The major finding of our study showed that serum level of HO-1 was higher in patients with stroke than TIA, and serum level of both total and direct bilirubin was lower in patients with stroke than TIA. The underlying pathophysiological role has not been understood and requires further investigation. Regarding the level of human serum HO-1 with cardiovascular disorder, Idriss et al. (18) reported that HO-1 is raised in stable coronary artery disease and acute coronary artery syndromes.
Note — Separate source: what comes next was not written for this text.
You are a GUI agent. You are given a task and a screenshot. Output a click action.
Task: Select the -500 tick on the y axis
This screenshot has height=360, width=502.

To the best of our knowledge, no data are available for the distribution of human HO-1 in literature, and this is the first paper to report the association of HO-1 level with the risk of stroke.
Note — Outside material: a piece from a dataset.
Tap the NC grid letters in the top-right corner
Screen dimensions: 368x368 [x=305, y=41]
Tenhunen and coworkers (4) were the first to report on the presence of HO in liver microsomes capable of degrading heme to bilirubin, and this activity was subsequently dissociated from cytochrome P-450 (5-7,9). Three isoenzymes of HO-1 have been found, HO-2 and HO-3 are constitutively expressed isoforms, HO-1 is induced in most cells, oxidative conditions, heme, cytokines and NO donors can induce HO-1 gene expression (5). HO-1 catalyzes the rate-limiting step in the heme catabolism, forming CO, iron, and biliverdin that is subsequently reduced to bilirubin (1,2). In our study, we found that the HO-1 level was higher in stroke group than TIA group, but the total and direct bilirubin level were lower in stroke group than TIA group. High level of HO-1 can be explained that stroke patients have been exposed to a high degree of oxidative stress such as atherosclerosis, infection, hypertension, which leads to an upregulation of HO-1.
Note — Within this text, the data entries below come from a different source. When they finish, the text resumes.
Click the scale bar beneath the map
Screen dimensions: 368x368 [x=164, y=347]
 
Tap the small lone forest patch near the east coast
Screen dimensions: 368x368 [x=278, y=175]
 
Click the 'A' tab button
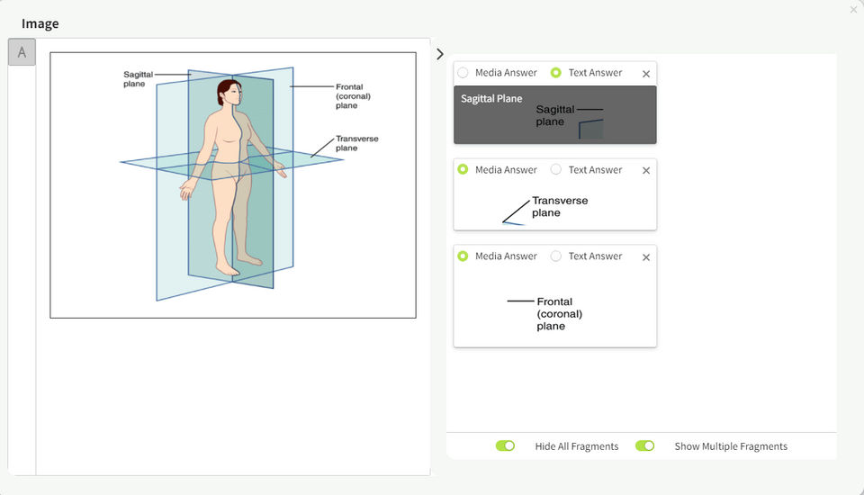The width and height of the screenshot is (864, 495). click(22, 53)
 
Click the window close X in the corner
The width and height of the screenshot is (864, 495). click(853, 10)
Morsi et al. (19) reported that HO-1 expression and its activity in human endothelia cells are present only in advanced atherosclerosis and the degree of its expression increases with severity of atherosclerosis. Expressed HO-1 in atherosclerotic lesions can ameliorate oxidative stress and inhibit inflammatory processes in the vessel wall (1). The leukocyte mRNA expression of HO-1 is reported to be associated with the severity of coronary heart disease (20). HO-1 level may reflect the general status of patients’ oxidative stress. Serum bilirubin might have some protective function against risk of stroke in men (21).

Numerous studies showed that there is a reverse relationship of bilirubin level with incidence of strokes (2,6-9), which is true in our study, the bilirubin level in stroke patients was lower than TIA patients. However, high serum level of HO-1 in stroke patients in our group were expected to catalyze heme and produce high level of bilirubin theoretically, but surprisingly, the results of serum level of bilirubin was lower, the controversial relationships of HO-1 and bilirubin with the risk of stroke have not been completely understood, and require further study. At least, the activity of HO-1 may not be linearly related to the formation of bilirubin; another reason may be the upregulated HO-1 enzyme may not be fully activated.

Stroke can be caused by ruptured unstable carotid plaques (11), or thrombosis formation in cerebral arteries. It is reported that approximately 70% of the patients with stroke are cerebral infarction, 15% were hemorrhagic stroke and 15% were TIA (22). Patients with TIA may fully progress into stroke (22). Oxidative stress such as infection induces more circulating neutrophils and macrophages in blood, produces more inducible cytokines and activates HO-1 activity, moreover, immune responses to infection contribute significantly to the formation of atherogenesis. Blood circulation in small atherosclerotic arteries becomes slower especially on condition of low systemic blood pressure and or dehydration, and thereby causes the ischemic stroke.

We have to mention that a limitation was existed in our study. A small number of patients included in current study, many confounder factors of patients, and lack of variables of stroke prognosis may bias the results, and account for the discordance of HO-1 and bilirubin level with risk of stroke. A NIH Stroke Scale should be included in future study.

Conclusions

In summary, our study demonstrates that serum HO-1 level is higher in stroke patients than TIA patients, infection rate is associated with stroke patients. However, bilirubin level is lower in stroke patients. HO-1 may be a general marker to reflect the oxidative stress of patients. Underlying mechanism of HO-1 versus bilirubin with risk of stroke deserves further investigation. A larger sample size of patients from multiple medical centers with long-term follow up will detect significant findings in the risk of stroke.

Acknowledgements

Disclosure: The authors declare no conflict of interest.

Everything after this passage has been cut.